## TESTO IN ESAME:

Ma il legame Casaleggio-M5S e rifiuti risale a molto prima. Già nel 2004 – ovvero dalla sua nascita – l’uomo marketing nonché socio (non lo è più dal 2013) è Enrico Sassoon, giornalista, dal 1977 al 2003 nel gruppo Il Sole-24 Ore, già direttore responsabile di L’Impresa-Rivista Italiana di Management, della rivista Impresa Ambiente e del settimanale Mondo Economico. Da suo curriculum pubblico apprendiamo anche che «è stato direttore scientifico del gruppo Il Sole-24 Ore».
Nel 1998 Sassoon è stato amministratore delegato dell’American Chamber of Commerce in Italy, di fatto una lobby indirizzata a favorire i rapporti commerciali delle corporation americane in Italia.
Enrico Sassoon, con la moglie, Cristina Rapisarda, ha costituito la “Global Trends”.
La signora Rapisarda è stata coordinatrice di Agenda 21 a fianco dell’ex Assessore all’Ambiente della Regione Campania Walter Ganapini il quale ha stipulato protocolli di intesa di vantaggio con la Italcementi (cliente di Global Trends) per gli inceneritori, e in particolare i cementifici a cui si fa riferimento sono l’Italcementi di Pontecagnano, la Cementir di Maddaloni e Moccia di Caserta, (qui la Italcementi è indagata per favoreggiamento mafioso).
Contemporaneamente Sassoon era anche Direttore Responsabile della rivista Affari Internazionali nonché anche “amministratore delegato” di una casa editrice – la “Strategiqs Edizioni Srl” (che non ha nemmeno un indirizzo mail, né un sito internet – ma che pubblica l’edizione italiana della Harvard Business Review in Italia!).
Di questa società è presidente un brillante napoletano, Alessandro Di Fiore, che oltre a presiedere la casa editrice presiede anche l’European Centre for Strategic Innovation.
Nato come product manager della Colgate-Palmolive fonda la Venture Consulting che confluisce gruppo Tefen, oltre a diventare prestissimo Vice Presidente di “The MAC Group” (Gemini Consulting) – gruppo presieduto da Cesare Romiti, anch’egli membro nell’American Chamber of Commerce in Italy e dell’Aspen Institute.
Manco a dirlo, nel comitato di redazione della rivista figura anche “Roberto” Casaleggio.


Nessuno vuole per forza pensar male, ma ricordiamo che il Movimento Cinque Stelle è sempre stato quello “contro le lobby” a prescindere, contro i presunti gruppi di interesse che “governano l’Italia dietro le quinte”.

## COMPITI RICHIESTI:
• A. Elenca tutte le testate di cui, secondo il brano su Enrico Sassoon, Sassoon è stato direttore responsabile.
• B. Scrivi il seguito del brano su Enrico Sassoon, a partire dalla sua ultima frase.
Le voci riportate di seguito non hanno alcun legame con il brano su Enrico Sassoon.

## MATERIALE FORNITO:
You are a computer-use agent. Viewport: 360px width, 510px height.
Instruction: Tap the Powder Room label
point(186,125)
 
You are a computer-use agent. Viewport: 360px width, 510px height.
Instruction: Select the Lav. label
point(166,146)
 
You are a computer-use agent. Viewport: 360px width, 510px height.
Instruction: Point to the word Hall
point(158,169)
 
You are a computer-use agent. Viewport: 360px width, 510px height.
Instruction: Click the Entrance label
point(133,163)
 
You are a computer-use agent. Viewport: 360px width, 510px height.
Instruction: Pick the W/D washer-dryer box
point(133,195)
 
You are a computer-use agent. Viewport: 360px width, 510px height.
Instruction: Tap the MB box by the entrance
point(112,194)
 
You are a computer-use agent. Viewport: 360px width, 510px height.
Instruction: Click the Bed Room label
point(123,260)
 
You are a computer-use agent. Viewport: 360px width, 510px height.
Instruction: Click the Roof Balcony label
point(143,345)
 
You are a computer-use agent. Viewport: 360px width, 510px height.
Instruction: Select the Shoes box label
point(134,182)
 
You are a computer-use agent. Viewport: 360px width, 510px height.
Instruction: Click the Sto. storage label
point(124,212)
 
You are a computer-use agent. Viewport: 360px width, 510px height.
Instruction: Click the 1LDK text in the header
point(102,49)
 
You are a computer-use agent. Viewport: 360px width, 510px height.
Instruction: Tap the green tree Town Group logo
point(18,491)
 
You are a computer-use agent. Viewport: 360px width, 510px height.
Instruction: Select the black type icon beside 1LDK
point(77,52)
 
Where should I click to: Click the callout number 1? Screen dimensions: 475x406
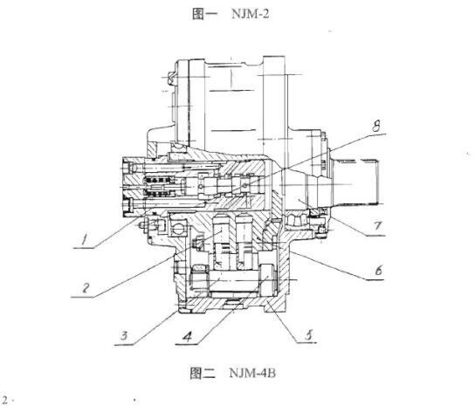coord(85,239)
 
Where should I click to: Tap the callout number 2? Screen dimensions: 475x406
coord(86,287)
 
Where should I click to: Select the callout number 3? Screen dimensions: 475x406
coord(125,335)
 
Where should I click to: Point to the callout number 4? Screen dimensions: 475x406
coord(188,336)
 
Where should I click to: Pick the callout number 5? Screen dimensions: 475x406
coord(309,334)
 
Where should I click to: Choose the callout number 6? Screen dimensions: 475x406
coord(378,271)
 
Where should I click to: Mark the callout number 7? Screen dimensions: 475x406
coord(377,226)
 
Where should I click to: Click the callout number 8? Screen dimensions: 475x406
coord(376,126)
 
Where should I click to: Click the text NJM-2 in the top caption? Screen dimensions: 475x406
coord(251,14)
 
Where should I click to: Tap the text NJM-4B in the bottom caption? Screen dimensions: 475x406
coord(252,373)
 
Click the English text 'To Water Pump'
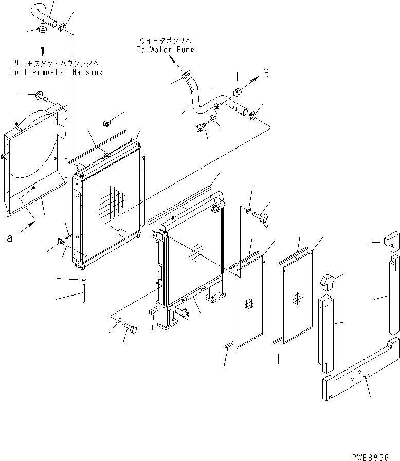[x=166, y=50]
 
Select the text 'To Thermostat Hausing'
[x=56, y=72]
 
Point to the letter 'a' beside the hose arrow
[x=265, y=73]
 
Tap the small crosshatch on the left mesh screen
[x=249, y=304]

## SOLUZIONI DELL'ESERCIZIO:
• A.
- L'Impresa-Rivista Italiana di Management
- Impresa Ambiente
- Mondo Economico
- Affari Internazionali

• B.
Eppure è anche l’unico partito politico che non presenta bilanci, che non adempie ad obblighi di trasparenza contabile sui finanziamenti, che di fatto è un’associazione costituita da tre persone a casa di Beppe Grillo, che ne detiene logo e marchio.
Non ha assemblee, organi elettivi, e che è stato recentemente condannato da un tribunale che ha sancito che “essendo di fatto un partito politico come gli altri ha l’obbligo di prevedere forme di gestione interna del dissenso” non potendo semplicemente prevedere un’espulsione per decisione monocratica del proprietario.
Va anche ricordato – a onor di cronaca – che spesso Grillo ha tuonato contro le “cattive municipalizzate” e che le massime tensioni con i suoi amministratori eletti (primo tra tutti Pizzarotti) si sono avute proprio per divergenze sulla gestione di rifiuti e inceneritori.


Oggi tutti questi rapporti – quantomeno strani – rischiano di gettare quantomeno un’ombra di sospetto (onestamente legittimo) tra quali e quanti interessi differenti e specifici i vertici del Movimento (da Grillo a Casaleggio) abbiano invece tutelato e rappresentato in questi anni.
Nulla di male, per carità.
Basta dirlo. Almeno per quella tanto sbandierata trasparenza, onestà, di cui il Movimento si fanno vanto come ne fosse l’unico detentore.
Ora, liberi di chiamarla fumosamente “macchina del fango”, ma tutte queste vicende hanno un concreto odore di spazzatura vera.